You are what you read.
Cindy Lowry is an American environmental activist who has spent more than 25 years at the front lines of battles to protect marine wildlife and the marine environment. She has founded and directed environmental organizations and campaigns across the country, from Maine to California to Alaska. Lowry was the executive director of Greenpeace in Alaska, and in 1988, she played a lead role in the rescue of gray whales trapped in the ice off the coast of Barrow, Alaska-a role featured in Universal Pictures’ upcoming film “Big Miracle,” which is scheduled for release on February 3, 2012. Ironically, this steadfast champion of oceans and marine mammals was born in Kansas and grew up surrounded by wheat fields.
Lowry had a strong connection to animals and wildlife at an early age and was encouraged and supported by a family that respected her special bond with nature.

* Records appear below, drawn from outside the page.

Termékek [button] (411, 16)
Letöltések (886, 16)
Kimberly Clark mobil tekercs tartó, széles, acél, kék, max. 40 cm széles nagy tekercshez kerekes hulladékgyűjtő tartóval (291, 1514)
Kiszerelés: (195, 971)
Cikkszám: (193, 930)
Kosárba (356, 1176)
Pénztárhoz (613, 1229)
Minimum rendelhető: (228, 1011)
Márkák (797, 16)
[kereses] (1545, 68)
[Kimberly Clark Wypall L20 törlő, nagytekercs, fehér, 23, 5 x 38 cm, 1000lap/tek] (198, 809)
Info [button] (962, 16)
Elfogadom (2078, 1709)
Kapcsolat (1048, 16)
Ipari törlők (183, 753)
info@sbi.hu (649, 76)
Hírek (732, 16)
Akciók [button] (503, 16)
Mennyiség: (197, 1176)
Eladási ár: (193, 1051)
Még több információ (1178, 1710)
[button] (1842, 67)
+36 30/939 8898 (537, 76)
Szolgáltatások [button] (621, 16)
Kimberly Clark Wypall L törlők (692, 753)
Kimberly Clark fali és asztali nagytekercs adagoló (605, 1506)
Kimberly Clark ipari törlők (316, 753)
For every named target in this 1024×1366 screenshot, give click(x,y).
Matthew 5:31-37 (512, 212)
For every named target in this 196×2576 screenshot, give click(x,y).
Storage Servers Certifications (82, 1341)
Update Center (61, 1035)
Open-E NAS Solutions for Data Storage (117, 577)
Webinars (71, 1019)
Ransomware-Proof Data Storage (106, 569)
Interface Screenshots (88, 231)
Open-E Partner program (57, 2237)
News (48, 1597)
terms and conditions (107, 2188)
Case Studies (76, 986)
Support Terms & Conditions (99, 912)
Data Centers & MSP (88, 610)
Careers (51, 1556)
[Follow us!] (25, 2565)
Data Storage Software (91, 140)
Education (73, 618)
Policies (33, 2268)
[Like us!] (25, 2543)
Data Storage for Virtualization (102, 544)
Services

One of her earliest memories is standing beside her grandfather on his farm to stare down coyote bounty hunters who considered the animals a nuisance.
Lowry’s interest in protecting coyotes grew to include other predators such as wolves, and the battle to save these creatures took her to Alaska, where she directed Greenpeace and the Alaska Wildlife Alliance. It was during her 10 years with Greenpeace-which included the gray whale rescue that received international attention-that Lowry developed her passion for marine wildlife and their protection. While serving on the U.S. Department of the Interior’s Oiled Wildlife Working Group, she developed a policy to ensure that sea otters were included in an oil-spill cleanup contingency plan, which was later implemented during the Exxon Valdez oil-spill disaster.
Building on work she had previously done on marine ecosystems, Lowry formed Oceans Public Trust Initiative in 2003. The project was developed out of a concern over the rapid expansion of offshore renewable-energy development, as well as that of oil and gas, and was largely focused on the Cape Wind project on Nantucket Sound and its potential to devastate the local marine ecosystem. She steered the debate over offshore wind development into one that supports meaningful and effective wind-energy development without harming wildlife.
Despite lacking a law degree, Lowry has been involved in litigation surrounding environmental issues throughout her career. She has lobbied at the federal and state level, and has impacted laws and regulations that impact wildlife. She has written extensively about issues relating to environmental and wildlife protection, and has been featured or quoted in hundreds of news articles.
Throughout her life and career, Lowry has been guided by the desire to protect and defend animals. She believes that one person can make a difference and, just as important, that one person with a deep conviction for a cause can be a catalyst for others to join the cause and accomplish great things. Lowry lives in Maine among the wild creatures.